WHAT TO PRODUCE:
Take the lines from the one containing "Task: Click the blue Invite button" through the end of the material and write them out exactly, omitting pictures.
═══ EXERCISE DATA ═══
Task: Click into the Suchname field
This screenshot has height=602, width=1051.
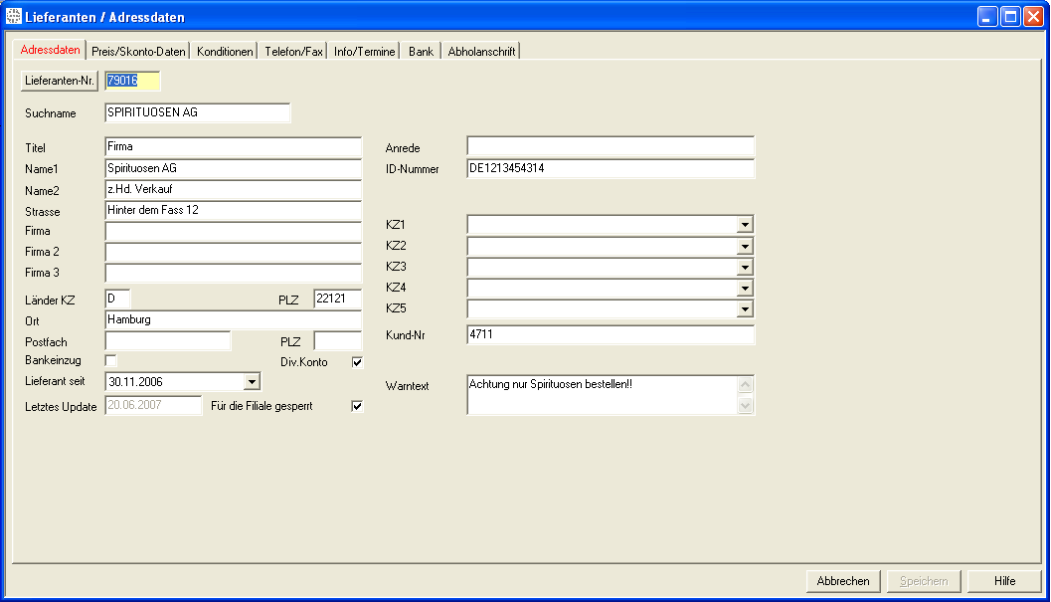Action: tap(197, 113)
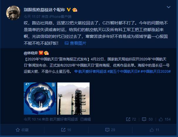Click the original post comment icon with 50
This screenshot has height=137, width=178.
147,119
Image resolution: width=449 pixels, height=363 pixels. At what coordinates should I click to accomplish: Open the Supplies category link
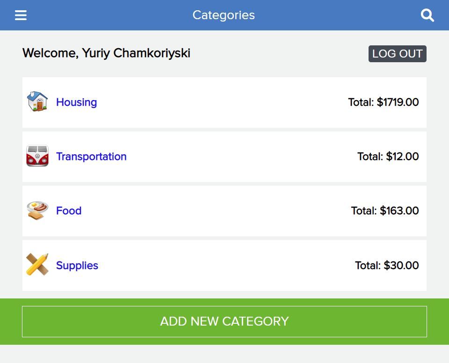pos(77,266)
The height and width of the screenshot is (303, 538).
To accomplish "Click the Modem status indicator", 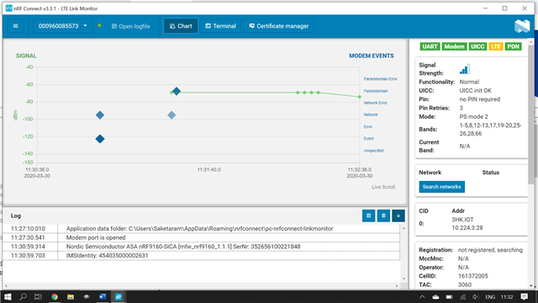I will (x=454, y=47).
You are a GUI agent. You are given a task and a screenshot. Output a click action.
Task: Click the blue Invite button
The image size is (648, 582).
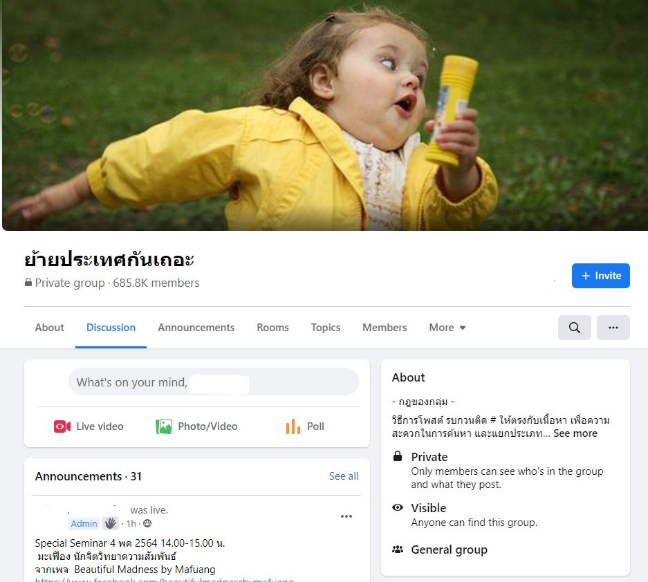(x=601, y=276)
═══
RESULT OF THIS TASK:
Task: Click the blue Invite button
The image size is (648, 582).
(x=601, y=276)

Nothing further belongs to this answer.